- [GIVEN INSTRUCTION A]
Answer these questions from the load growth adjustment comments below:
(i) What would the Company's proposed revenue adjustment be a credit to offset?
(ii) Whose PCA methodology does Staff's alternate proposal borrow from?
(iii) What figure is given for Avista's variable cost of power supply on the margin?

- [EXCERPT]
Load Growth Adjustment
The Company proposes a retail load revenue adjustment to the PCA. The revenue
adjustment would be a credit to offset the costs of power supply incurred due to load growth. The
adjustment would prevent the double recovery of the variable cost of supplying power to new load.
Without the adjustment, most of the costs would be double recovered because the PCA captures
actual power supply costs and the rates received by the Company from the sale of load growth
energy has a component that recovers the average variable cost of power supply. New load is
served at the marginal cost of power supply. The PCA is not designed to permanently recover the
higher marginal cost of serving new load outside of a general rate case. The Company proposes to
STAFF COMMENTS 5 APRIL 4, 2001
calculate total revenue from load growth and reduce it by the distribution costs of serving new load
and credit the remaining amount back to the PCA to offset PCA power supply costs.
Staff has an alternate proposal that borrows from the Idaho Power PCA methodology. The
Idaho Power PCA methodology has the same potential problem of double counting the variable
costs of power supply. Instead of crediting back a portion of revenue to offset one set of power
supply costs, the method used in Idaho Power’s PCA removes the variable cost of load growth
related power supply costs from the PCA costs and allows the Company to keep the retail revenue
as it normally would. The adjustment uses the variable cost of power supply on the margin that can
be determined using the power supply model accepted in the Company’s last general rate case. For
Avista this number is 21.23 mills/kWh. Each month the average marginal cost of power supply is
multiplied times the growth in load and the product is used to reduce actual monthly power supply
costs. Staff believes that this adjustment is easily computed and more accurate than the Company
proposed adjustment.

- [GIVEN INSTRUCTION B] Please list every line of the entries below that contains the string "perform". Case counts.

(Source data)
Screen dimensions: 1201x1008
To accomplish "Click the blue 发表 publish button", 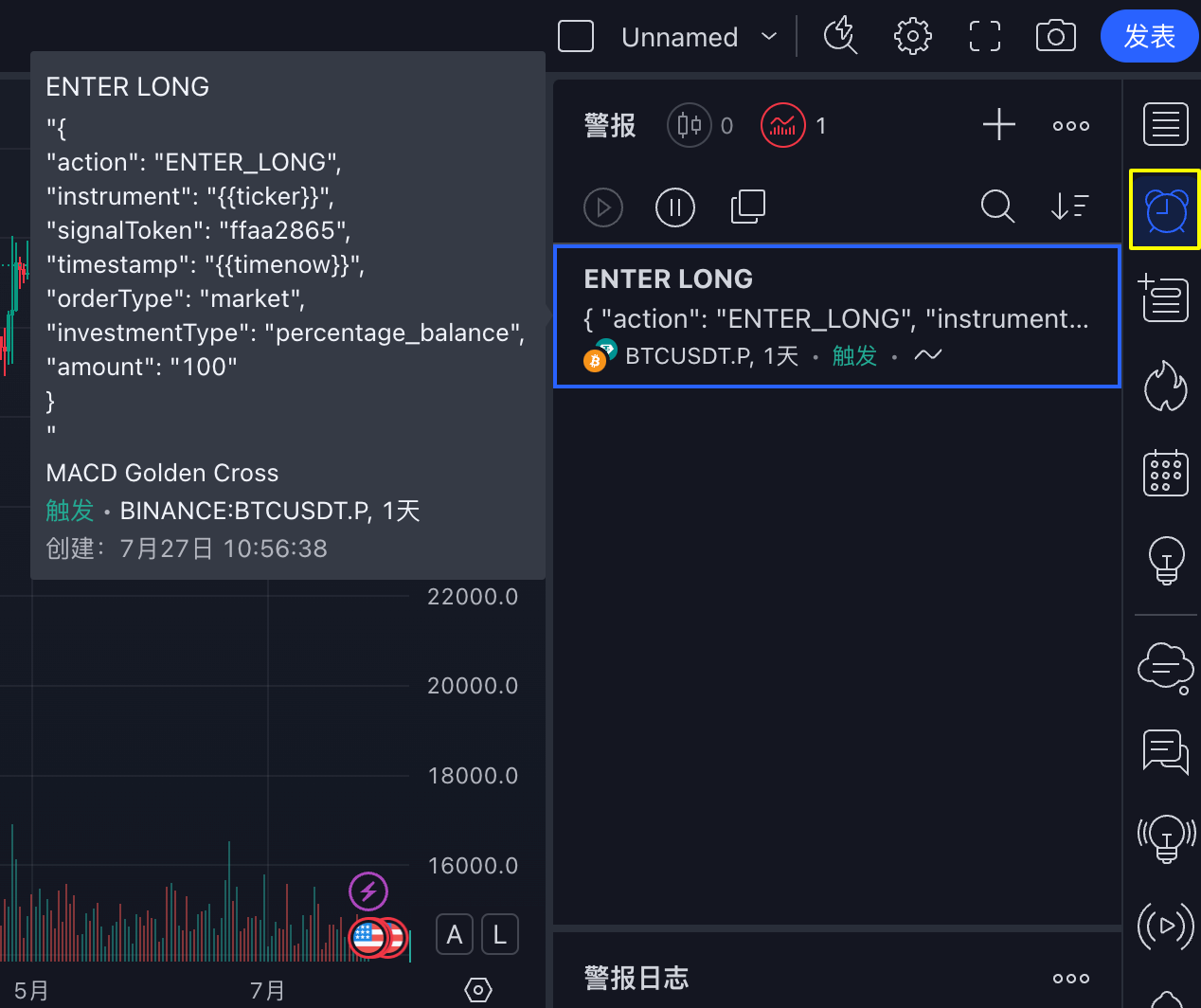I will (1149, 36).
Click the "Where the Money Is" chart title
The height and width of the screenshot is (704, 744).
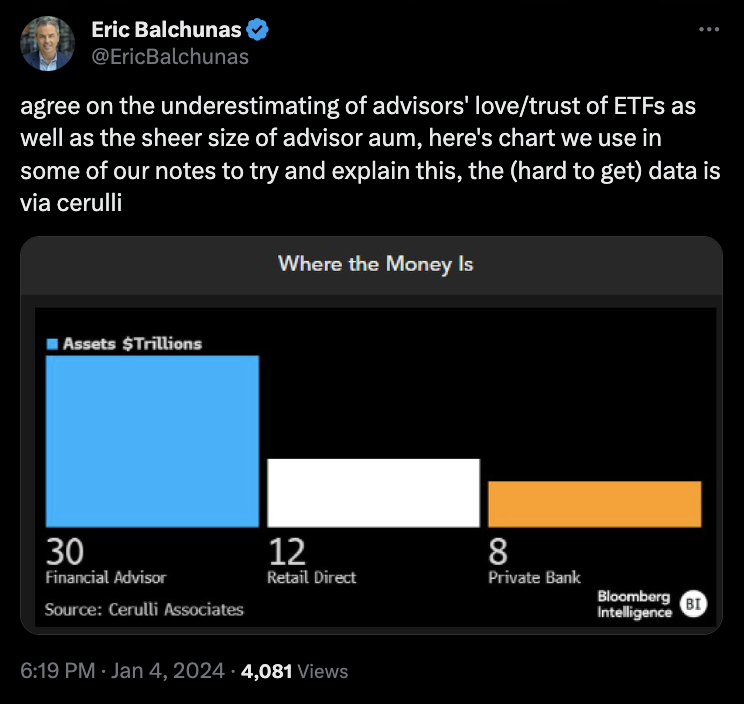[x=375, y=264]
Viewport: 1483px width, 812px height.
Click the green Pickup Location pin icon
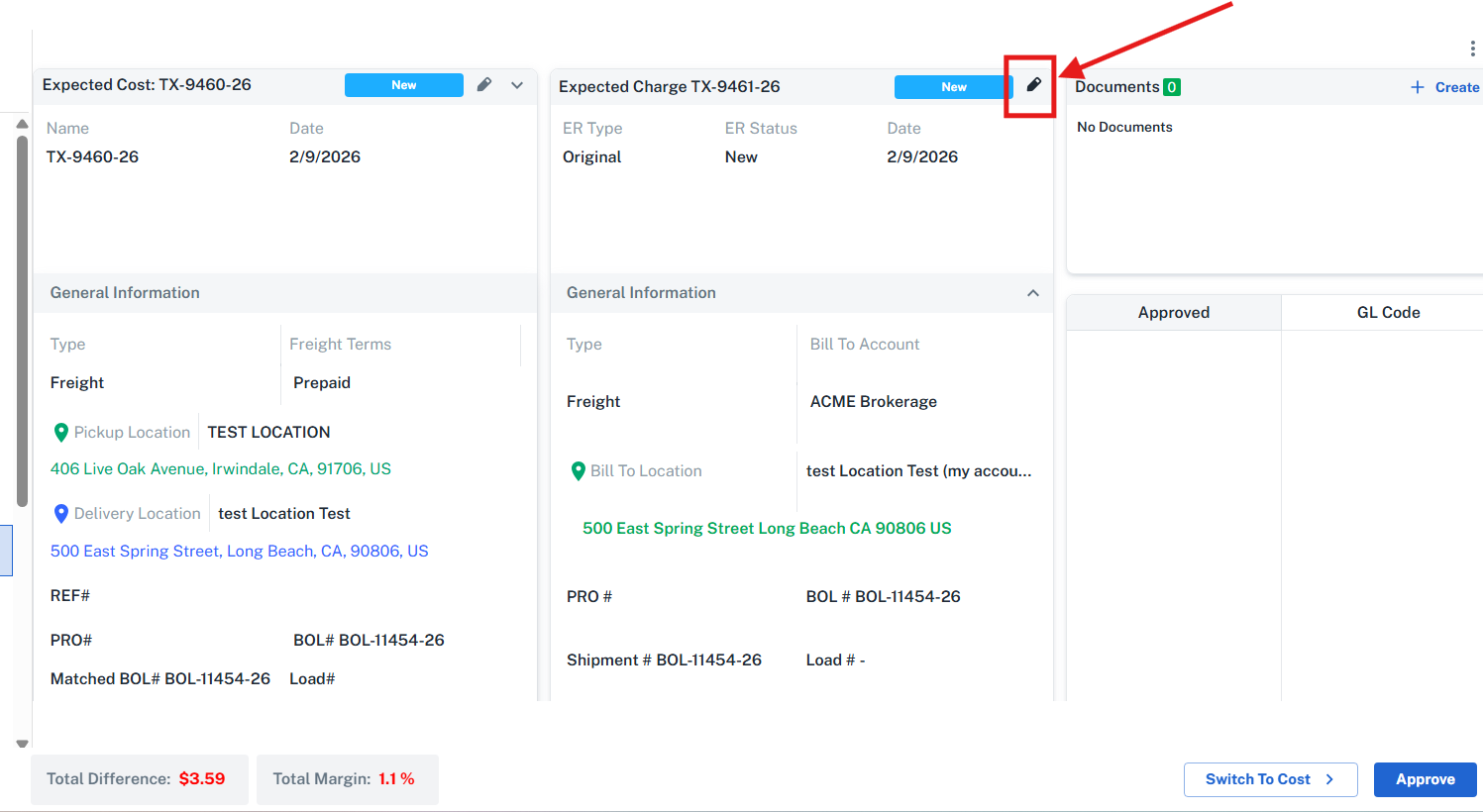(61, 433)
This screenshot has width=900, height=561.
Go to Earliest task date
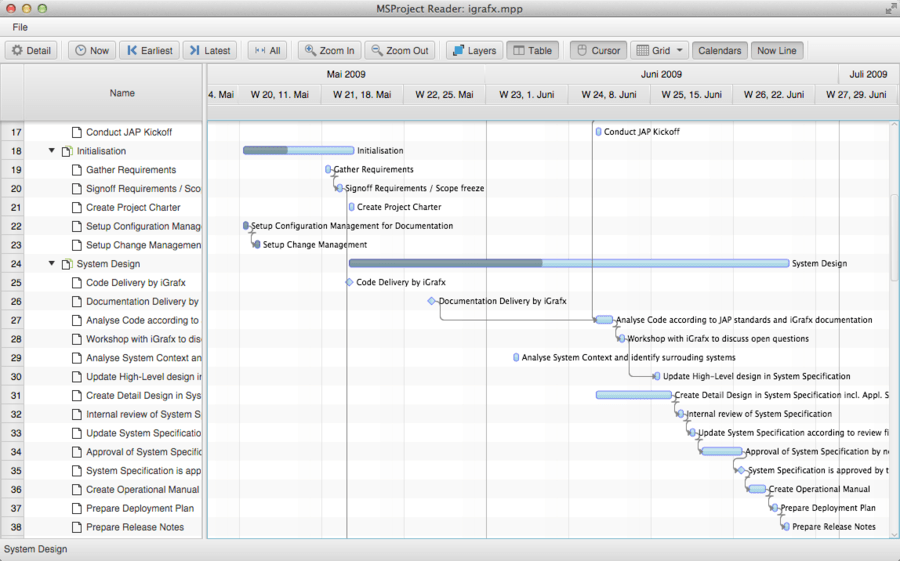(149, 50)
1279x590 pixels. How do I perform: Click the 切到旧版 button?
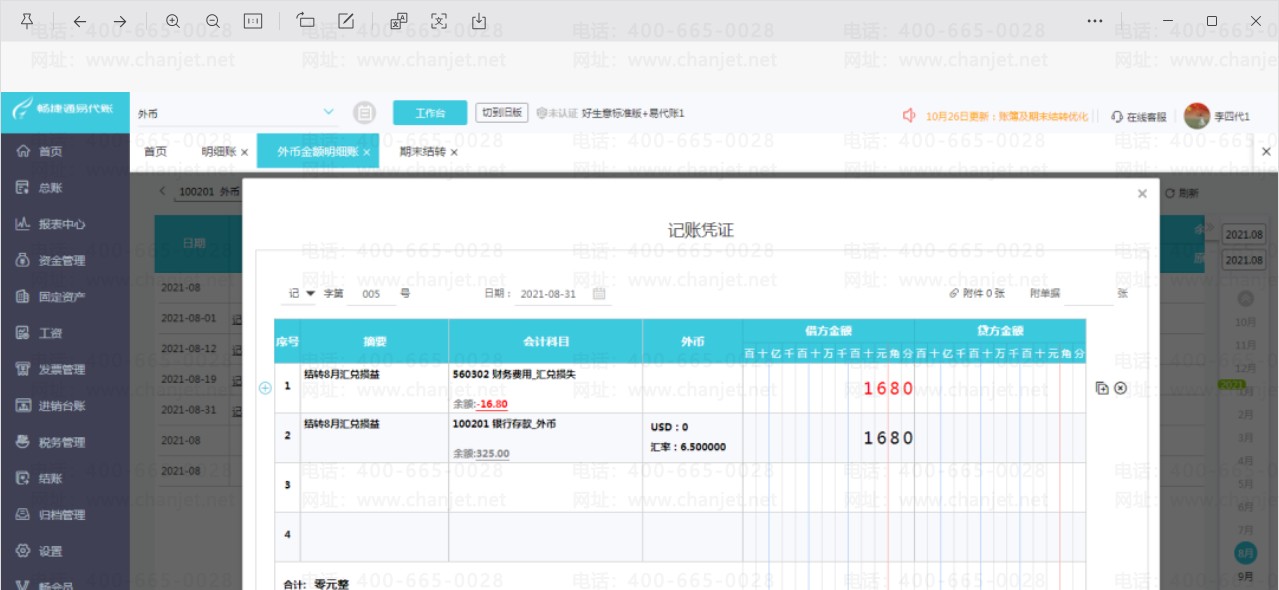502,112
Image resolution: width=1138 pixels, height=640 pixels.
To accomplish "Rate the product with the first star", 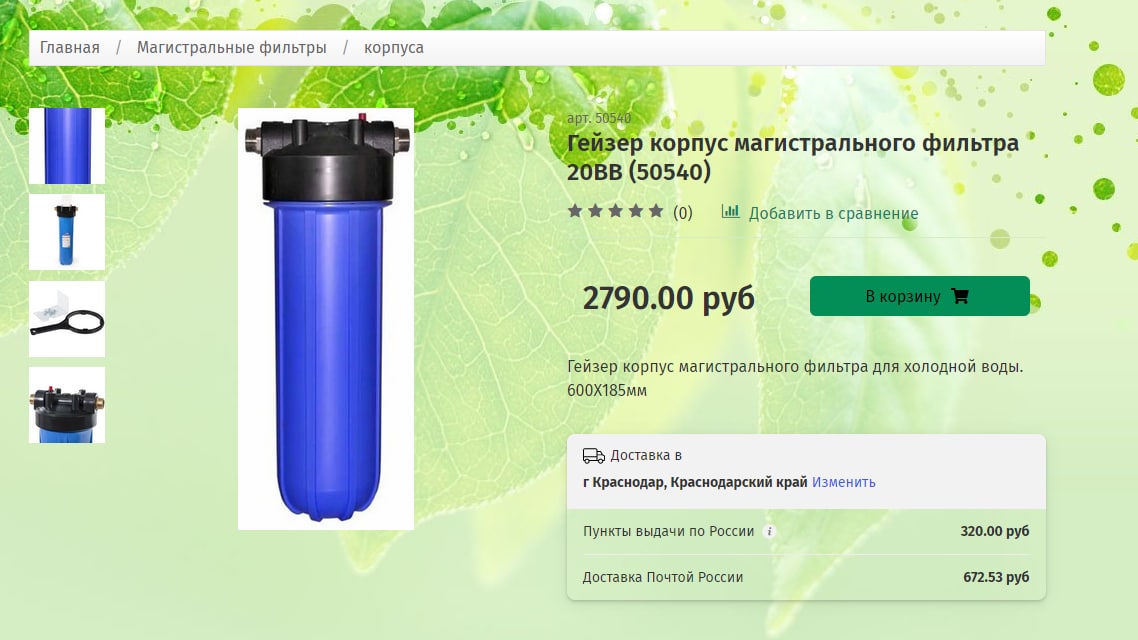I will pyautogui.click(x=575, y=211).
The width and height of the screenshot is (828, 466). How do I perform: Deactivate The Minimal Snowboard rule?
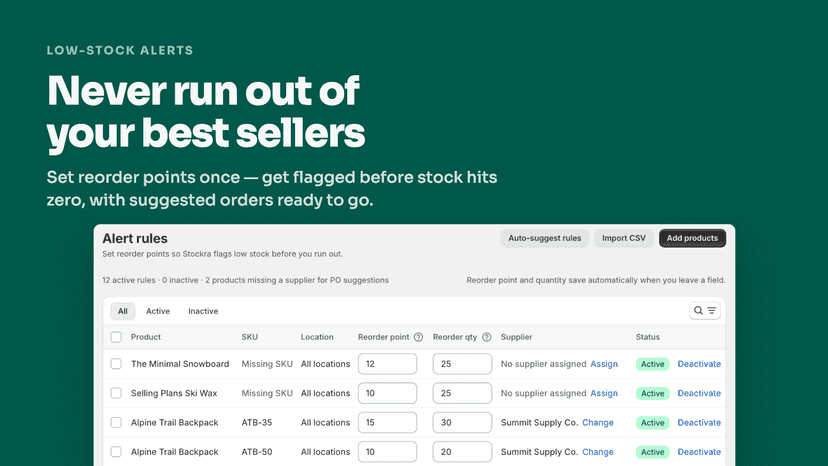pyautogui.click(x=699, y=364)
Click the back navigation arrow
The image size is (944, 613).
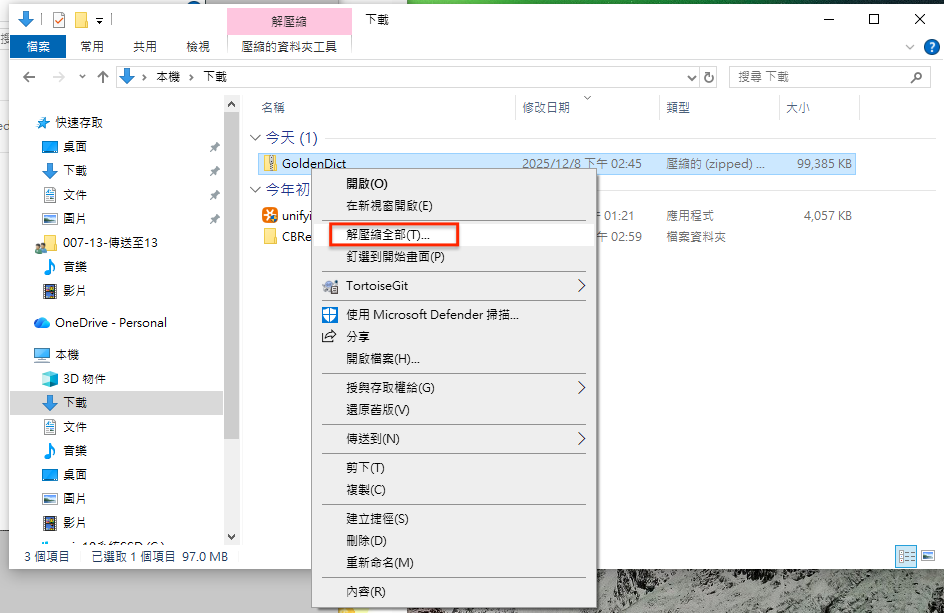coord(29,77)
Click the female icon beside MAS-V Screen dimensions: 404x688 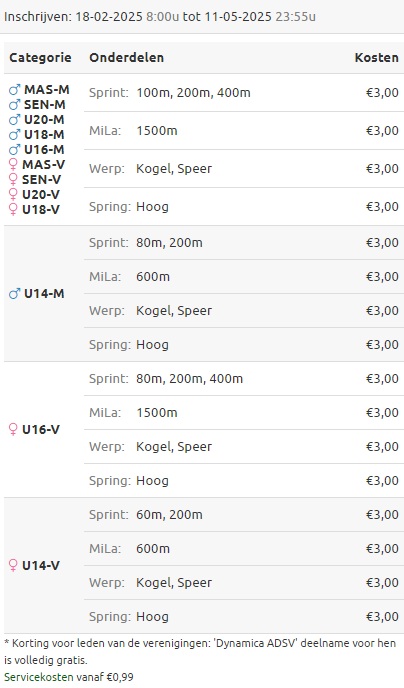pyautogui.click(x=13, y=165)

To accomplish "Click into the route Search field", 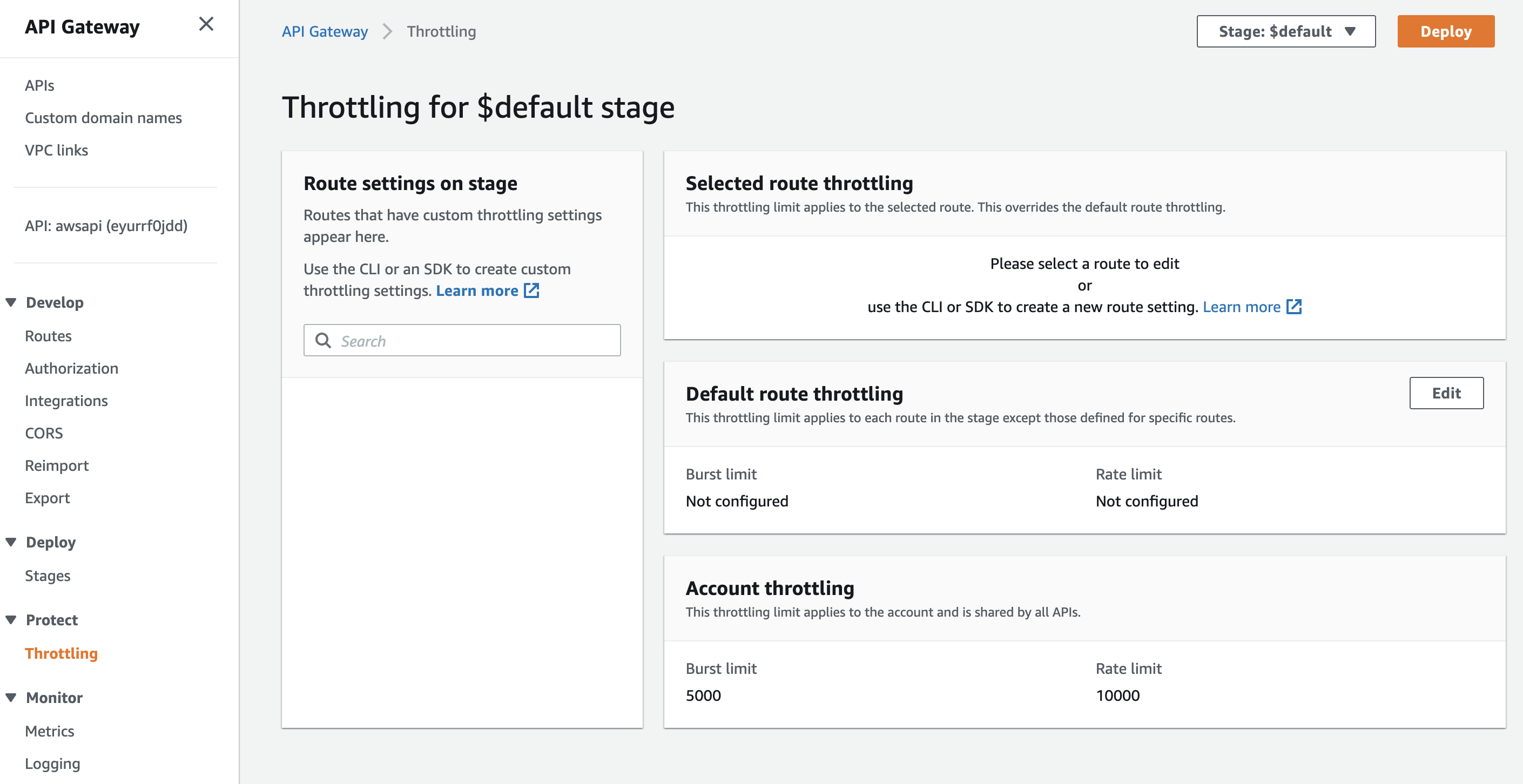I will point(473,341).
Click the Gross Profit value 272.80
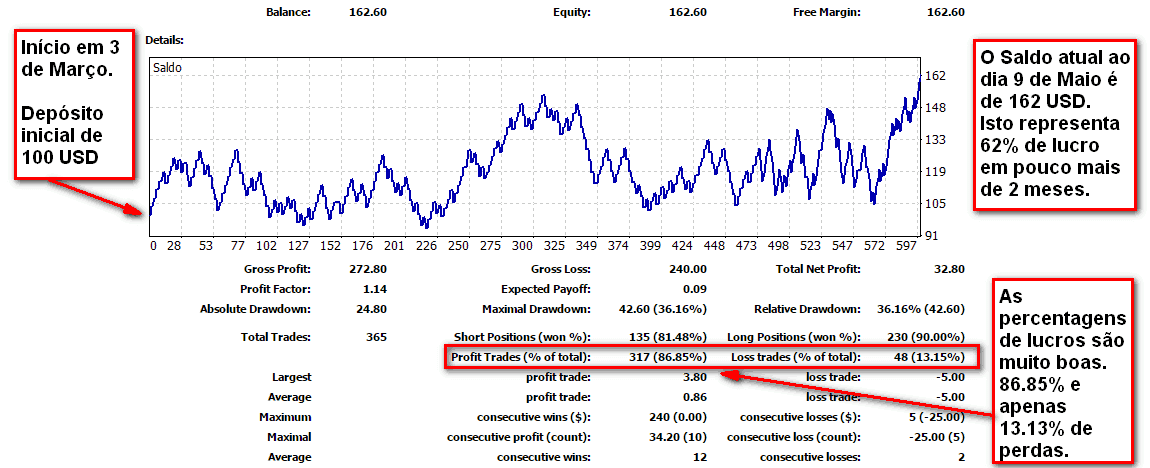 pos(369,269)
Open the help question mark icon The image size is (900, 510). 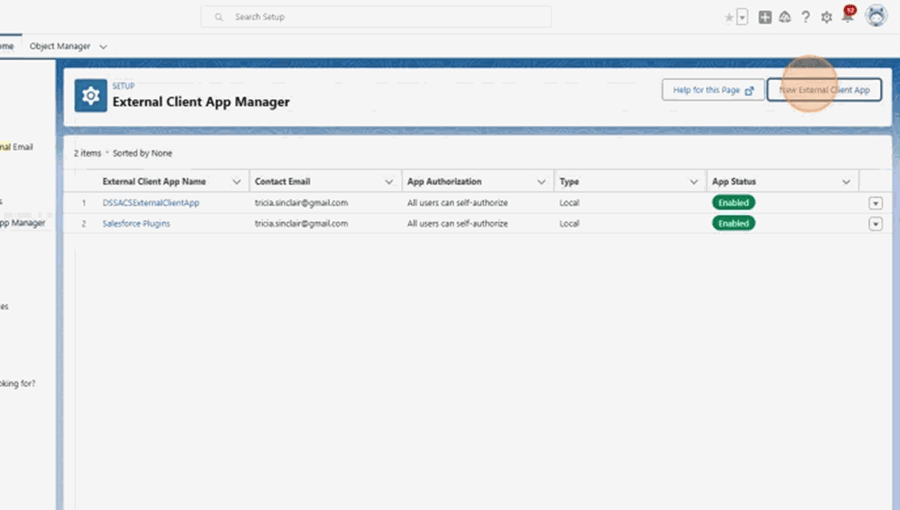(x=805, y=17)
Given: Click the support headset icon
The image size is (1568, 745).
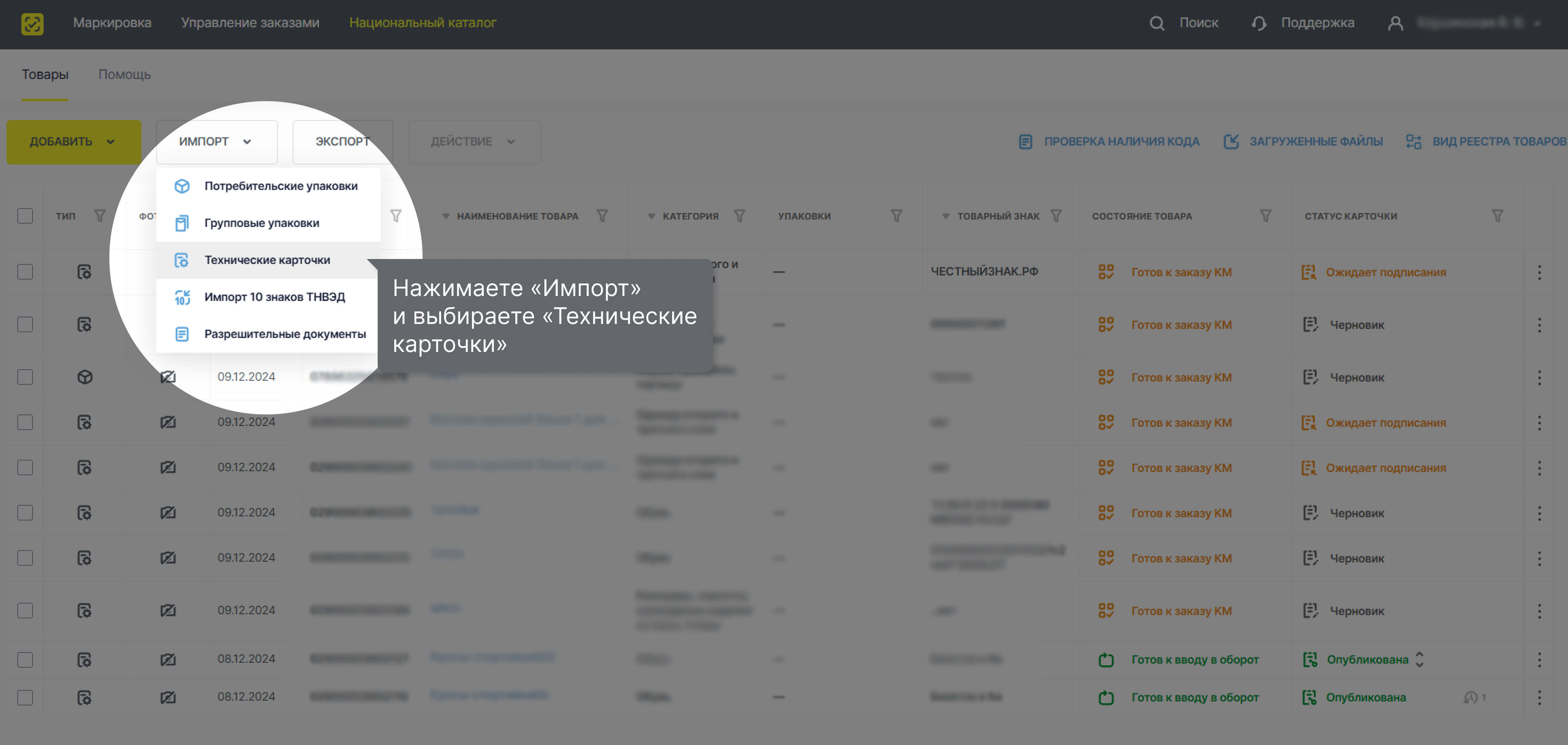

- [TASK SOLUTION A]
(i) The costs of power supply incurred due to load growth.
(ii) Idaho Power's.
(iii) 21.23 mills/kWh.

- [TASK SOLUTION B]
1279x590 pixels. How do I perform: Click the 切到旧版 button?
The width and height of the screenshot is (828, 466). How do I perform: Deactivate The Minimal Snowboard rule?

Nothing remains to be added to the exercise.